═══ Provided passage ═══

# Predator 212cc 6.5hp engine



## Kimmel331 (Aug 30, 2019)

I have a predator 212cc 6.5hp engine on my go kart and I can’t get it to run correctly. Whenever I start it up it revs real high and wants to take off. At first I thought the clutch was getting stuck and engaging but I put a new clutch on and that wasn’t the problem. So I took apart the carb and cleaned everything really good and still no fix. Now when I start it up it’s okay but when I got to turn the choke off the engine revs super high as if I was hammering down on the throttle. And when I do hit the throttle nothing happens. I checked all of my connections and it’s all hooked up correctly. Anyone have an idea of what else could be the problem???

Thanks


----------



## finaprint (Jan 29, 2006)

Either vacuum leak or whatever controls the carb has the butterfly too far open. Could be in the throttle setup too.


----------



## Grandpa Wesley (Apr 19, 2021)

═══

# Jobs
- A) In the forum thread, what did the original poster install after suspecting the clutch was sticking and engaging?
- B) Reproduce the portion of the forum thread that begins with the words containing "## Kimmel331 (Aug" and ends with "be the problem???".

═══ Entries shown ═══

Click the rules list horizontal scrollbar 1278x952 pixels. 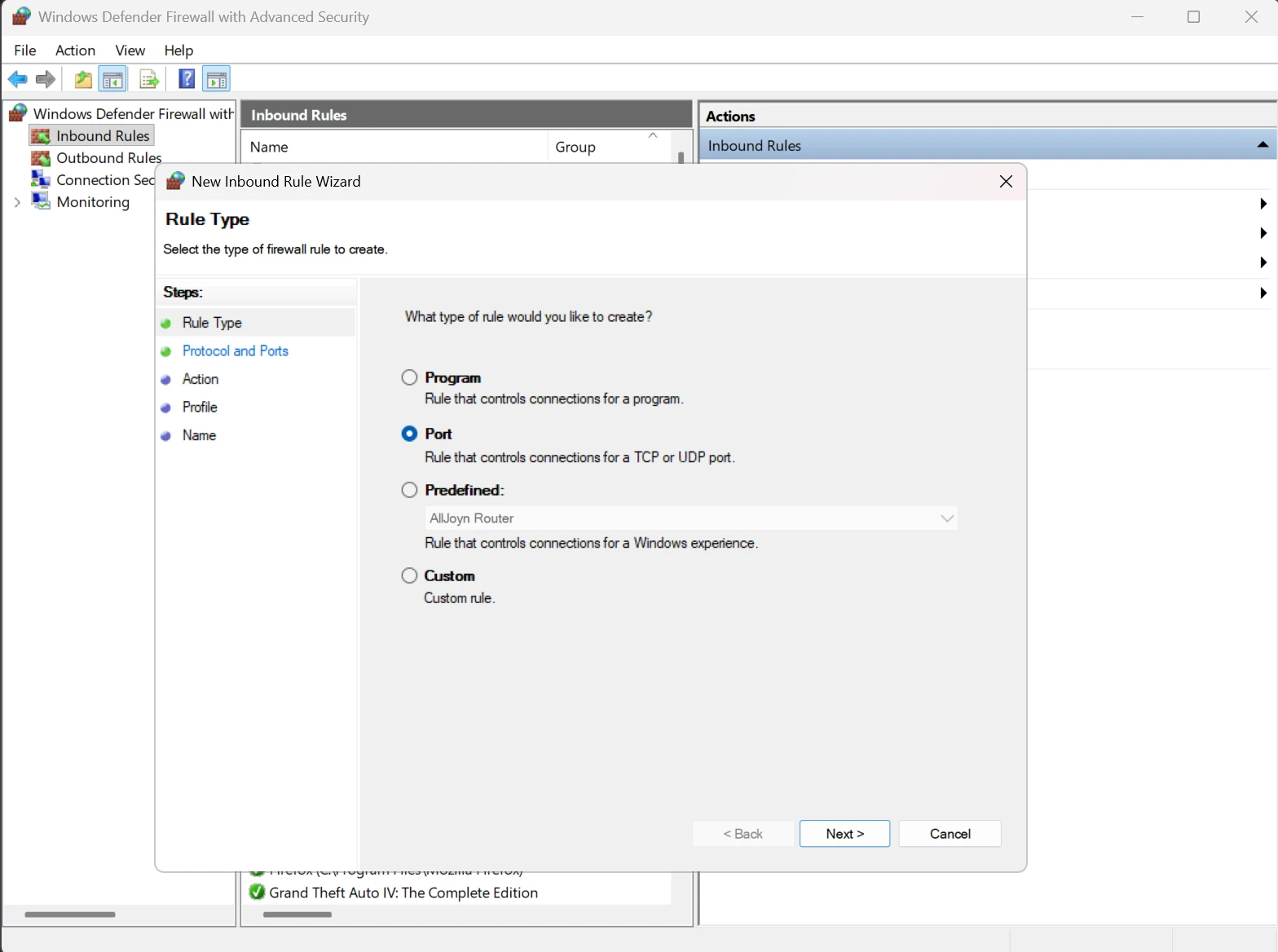(297, 915)
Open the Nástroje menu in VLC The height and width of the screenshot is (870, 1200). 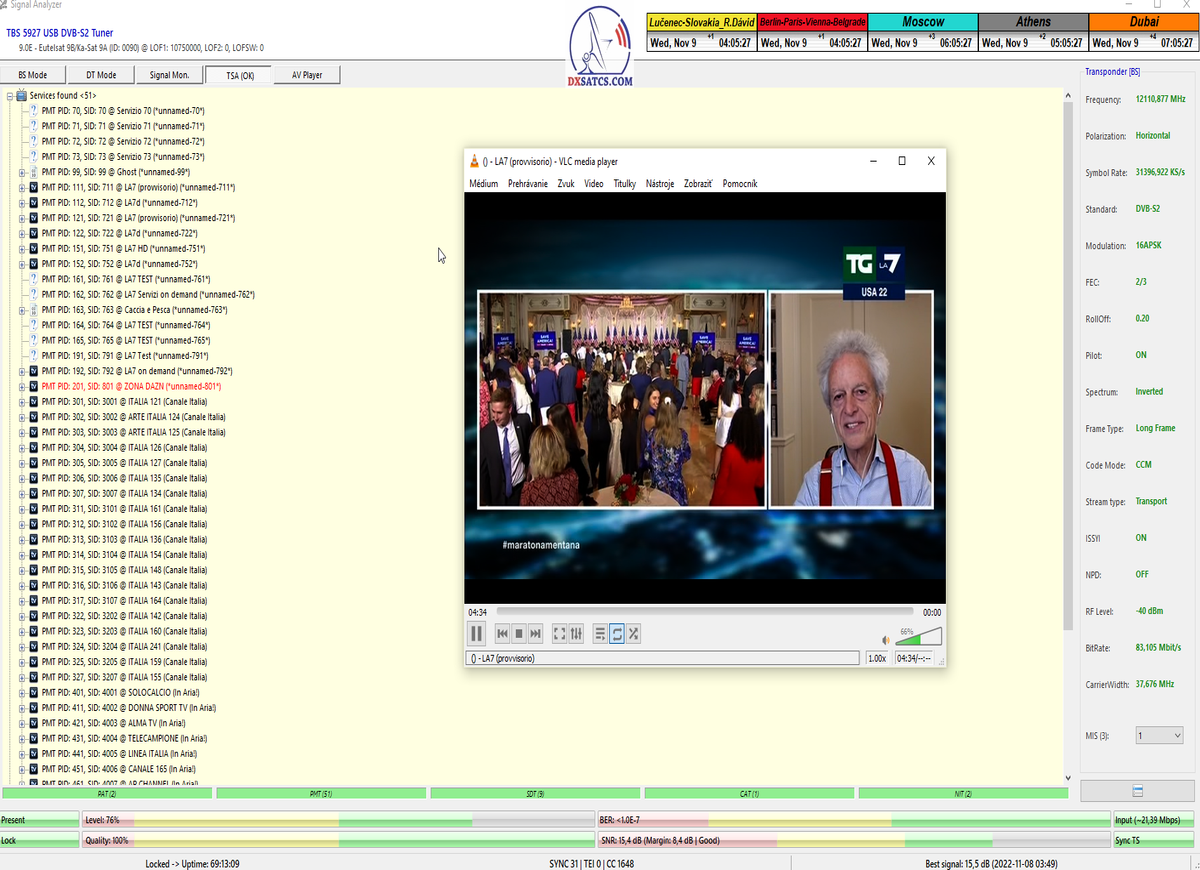click(660, 184)
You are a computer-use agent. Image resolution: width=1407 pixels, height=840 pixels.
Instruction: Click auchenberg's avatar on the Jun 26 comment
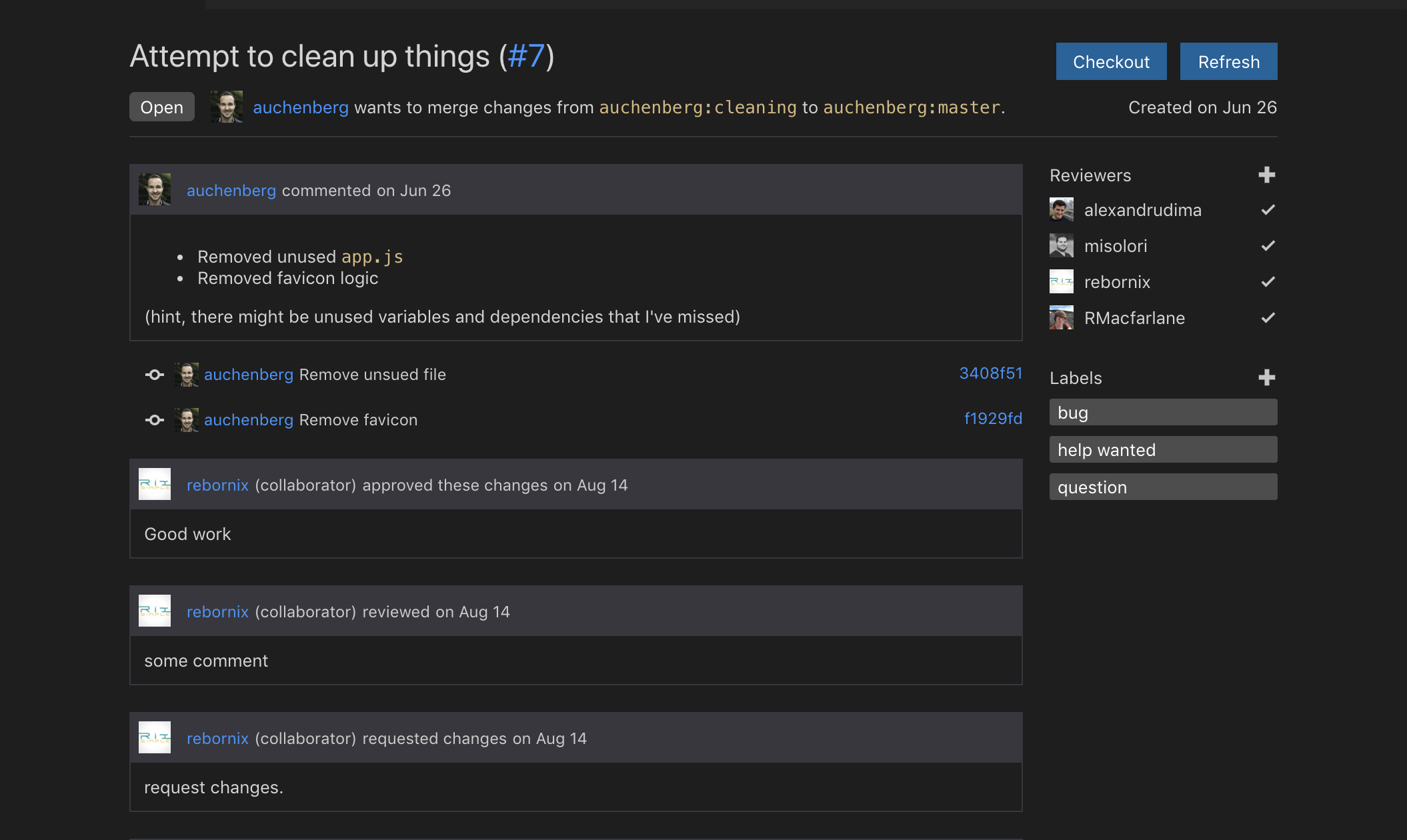[154, 189]
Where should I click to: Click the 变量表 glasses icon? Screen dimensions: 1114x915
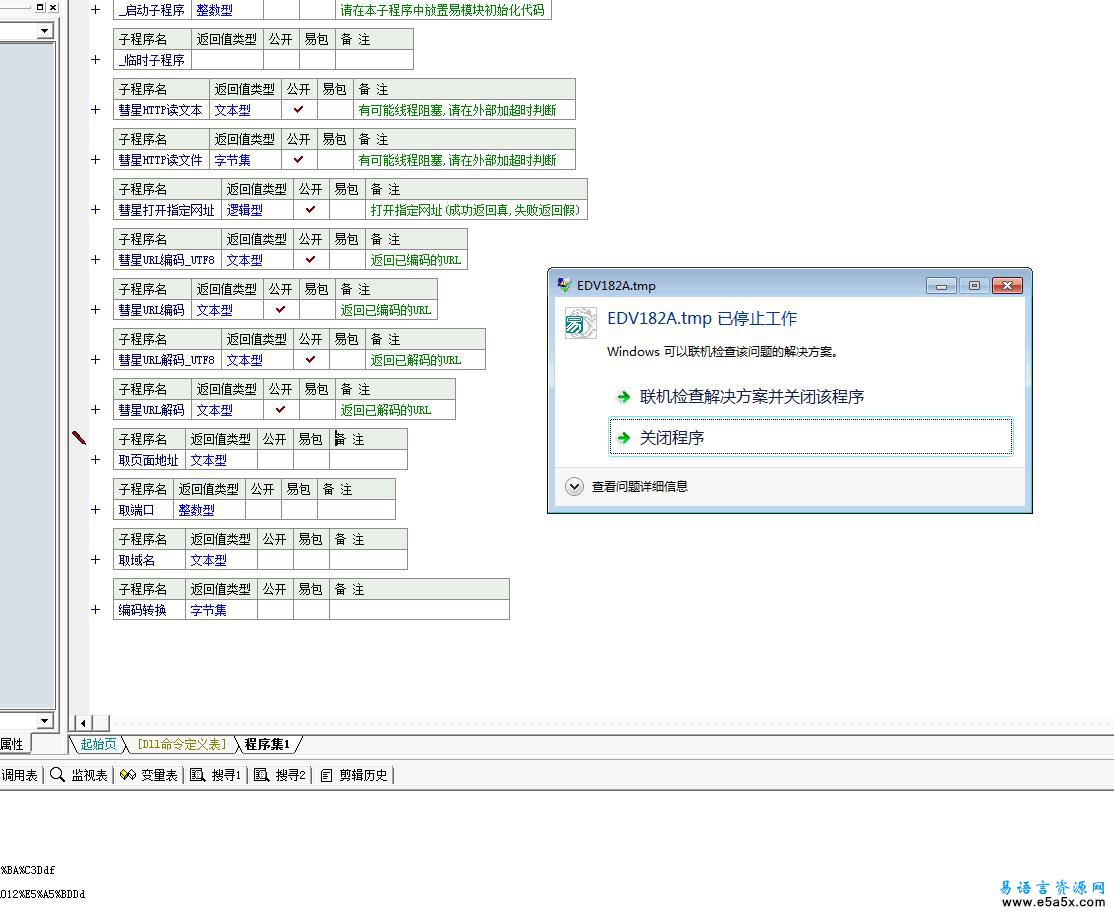coord(127,775)
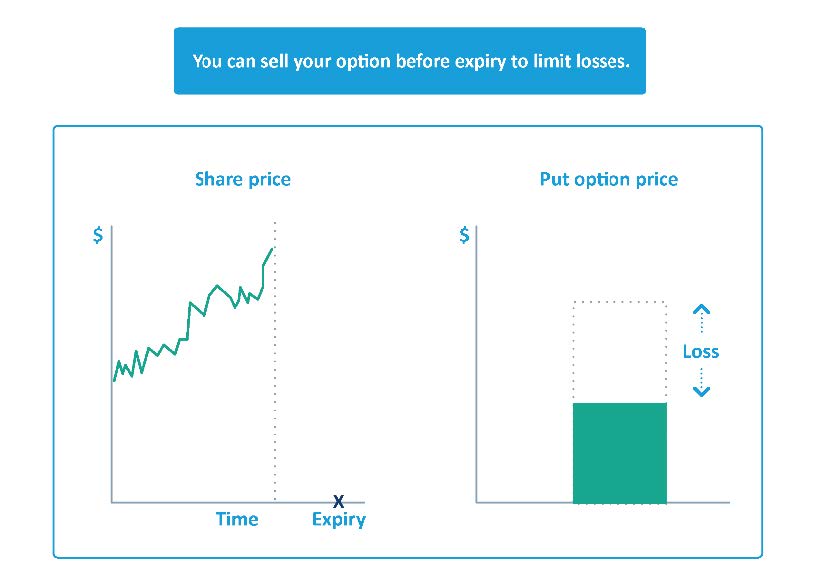Select the Share price chart title
This screenshot has width=813, height=579.
243,180
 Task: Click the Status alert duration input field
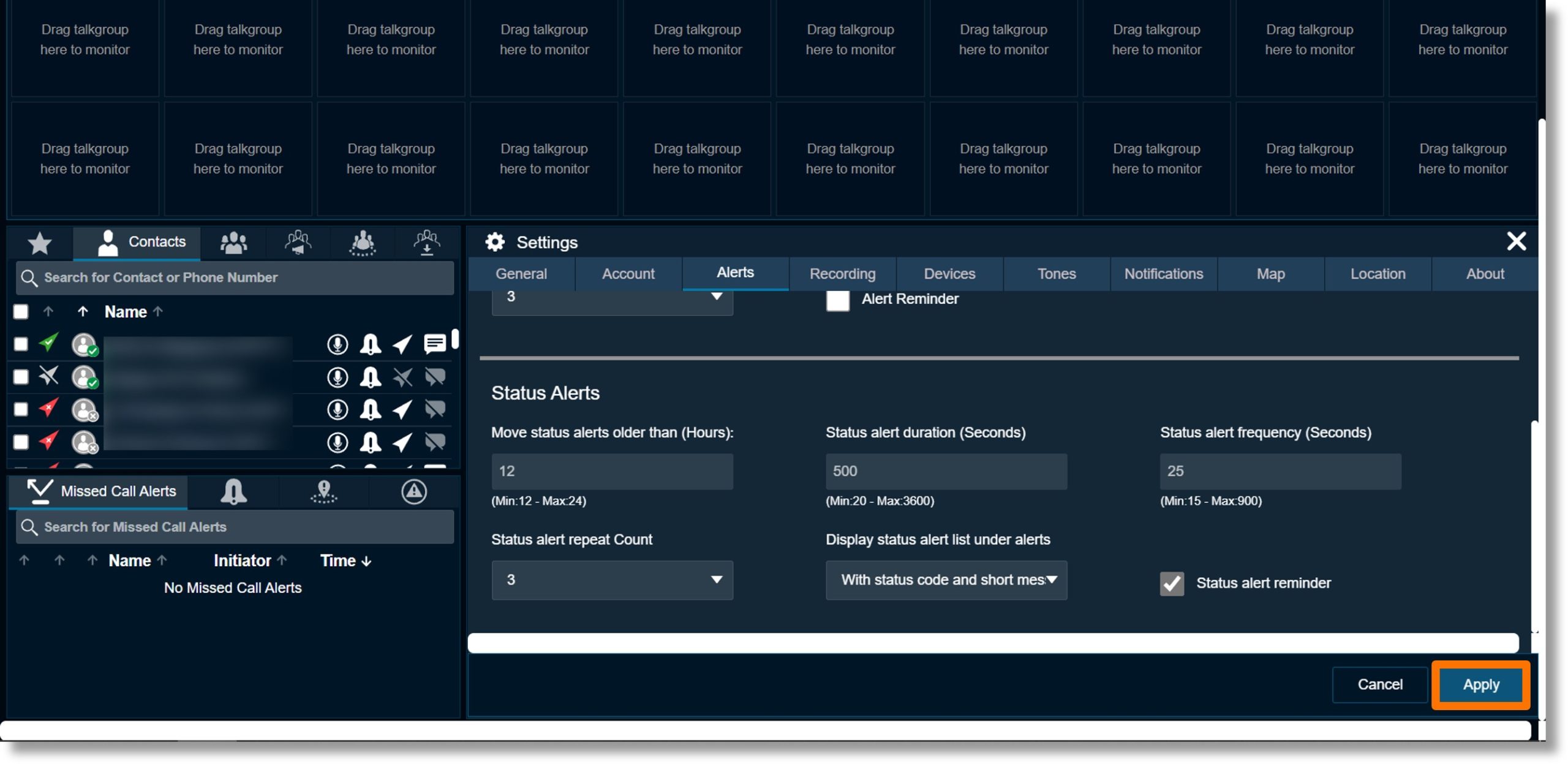coord(946,470)
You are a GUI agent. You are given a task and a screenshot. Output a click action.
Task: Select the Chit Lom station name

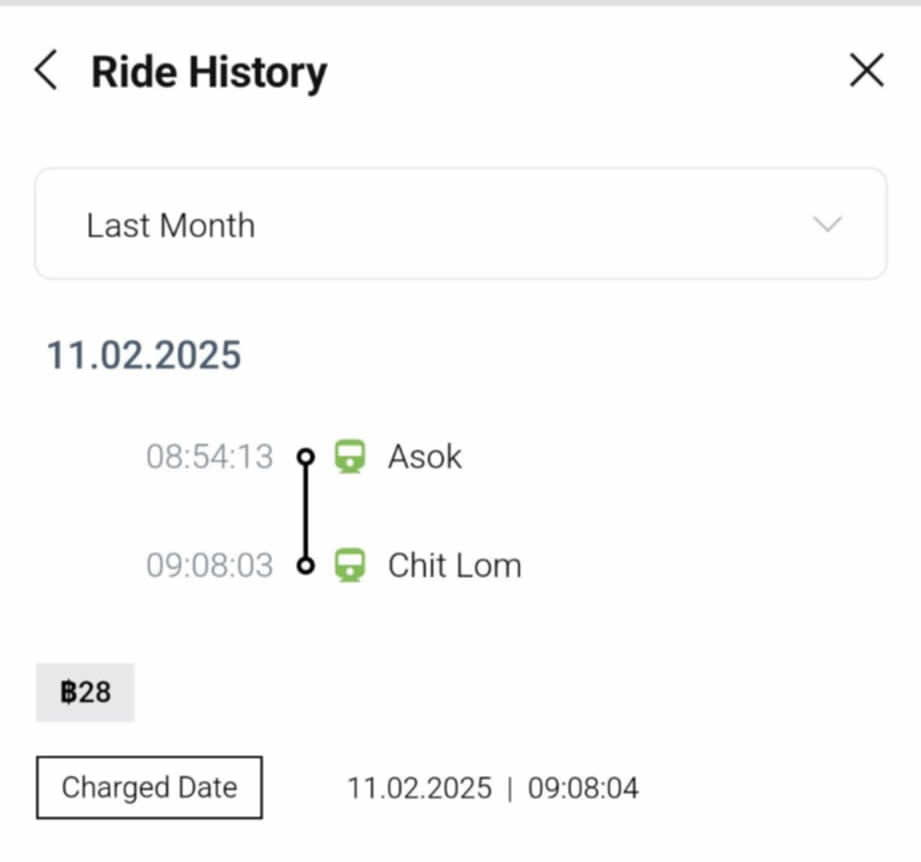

═══

# Task-by-task outputs
- A) A new clutch.

- B)
## Kimmel331 (Aug 30, 2019)

I have a predator 212cc 6.5hp engine on my go kart and I can’t get it to run correctly. Whenever I start it up it revs real high and wants to take off. At first I thought the clutch was getting stuck and engaging but I put a new clutch on and that wasn’t the problem. So I took apart the carb and cleaned everything really good and still no fix. Now when I start it up it’s okay but when I got to turn the choke off the engine revs super high as if I was hammering down on the throttle. And when I do hit the throttle nothing happens. I checked all of my connections and it’s all hooked up correctly. Anyone have an idea of what else could be the problem???